People will remember you.
You may have a perma-gig or freelance work now, but that doesn’t mean you always will - and when you’re looking for new prospects, your reputation is what will truly matter. Sure, your professional offering counts heavily - but being a nice, cordial person is more likely to get your name mentioned when an old chom’s company needs a new hire.
Kindness helps us navigate conflict.
The best decisions are often made through disagreement, and yet we seem to be becoming less and less equipped to deal with it. The key to resolving conflict and reaching mutual consensuses is kindness.

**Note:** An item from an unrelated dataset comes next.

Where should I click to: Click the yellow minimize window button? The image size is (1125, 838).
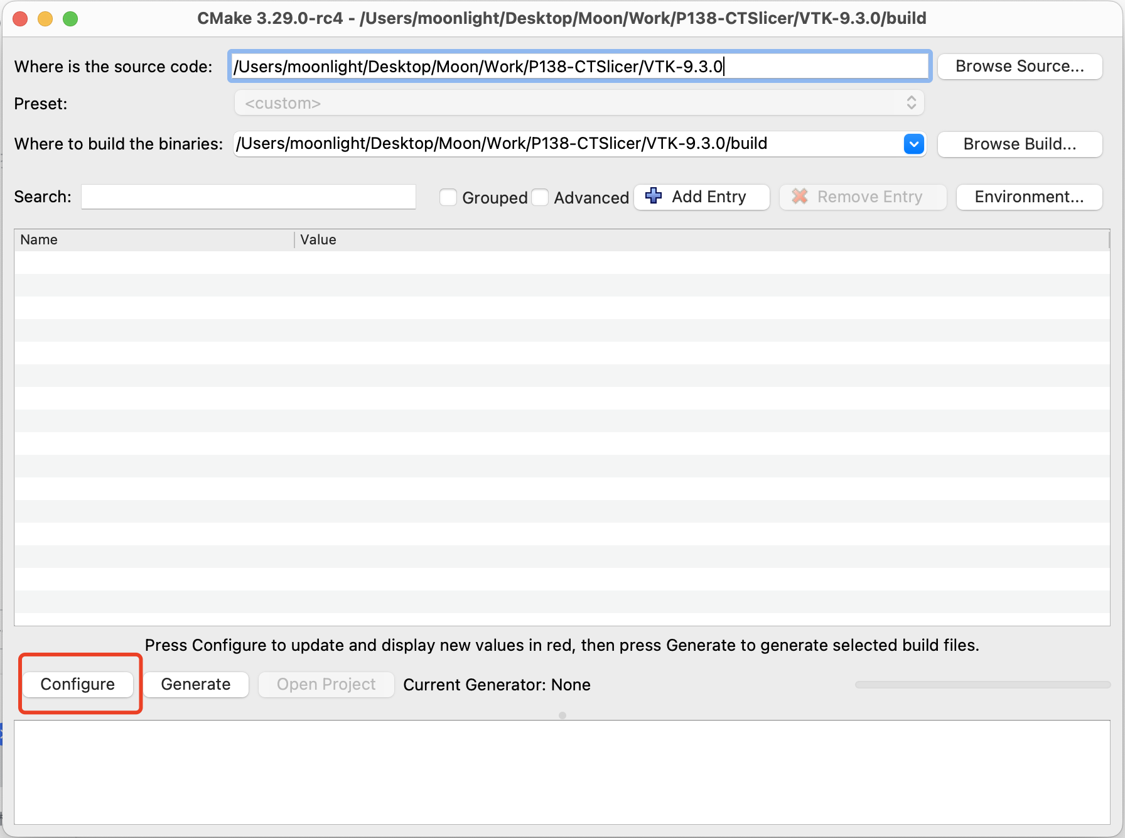coord(45,19)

Cultivating a culture where positive intent is the default means that less time is wasted taking things personally or tip-toeing around what needs to be said. When the personal aspect is removed from feedback, it invites people to see missteps as opportunities for learning, not indications of their own shortcomings.
A kinder you = a happier you!
Although not quite on the same scale as what’s portrayed in Apple TV’s hit thriller Severance, we do think about our professional and personal lives as separate realms to some extent. But in reality, how we conduct ourselves at work directly impacts how we feel at home.

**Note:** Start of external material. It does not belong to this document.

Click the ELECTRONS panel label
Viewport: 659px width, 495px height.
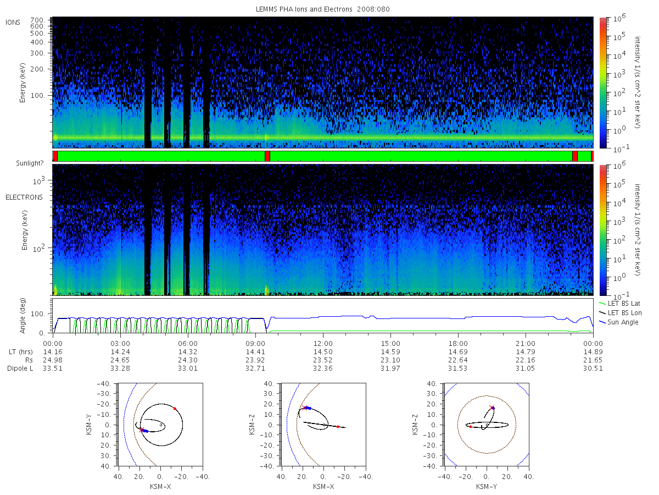pos(24,197)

Lucky for you (and everyone else at the office), a culture of kindness, courtesy and trust increases general happiness and lowers stress levels. The knock-on effect? Lower stress levels perpetuate higher emotional regulation capabilities, which means you’re more likely to keep your cool when a client calls you up at 5:45pm on a Friday asking you to make the logo bigger (or when you arrive home afterwards to stage 6289 loadshedding - again).
Plus, nobody wants to work with a douche. Obviously.
But they’re also less likely to remember you if you’re generally indifferent towards others. Plus, having a good rapport with your colleagues can make work life a little easier or even *gasp* fun. Some silly office banter or having a friend to offload on when you’re super stressed can mean the difference between a good work day, or a crappy one.
Our advice? Be genuinely happy for peoples’ wins. Post memes on the work group. Get involved with after-work hangs. Say happy birthday, congratulations on your engagement, well done on your promotion, cute skirt - and mean it. Not just because you’ll be known as someone who’s nice to work with, but because it’s the decent thing to do.
Disclaimer: there’s a difference between being nice and being a pushover.
We’d be remiss if we didn’t chuck in a sneaky disclaimer that, sometimes, being nice is not the best approach. Some conversations - like asking for a raise, putting work-life boundaries in place, or standing up to a tricky colleague - require a stronger stance. In these instances, showcasing steadfastness in contrast to our usually sunshiney demeanour can make our demands that much more heard and respected. Go, you!
And that’s about it, folks. If you’ve read thus far, thank you - that’s awfully nice of you. Now go tell Liezel from HR that her boujee new balayage is bangin’. It’ll make her day.
Need more career advice? Hit us up.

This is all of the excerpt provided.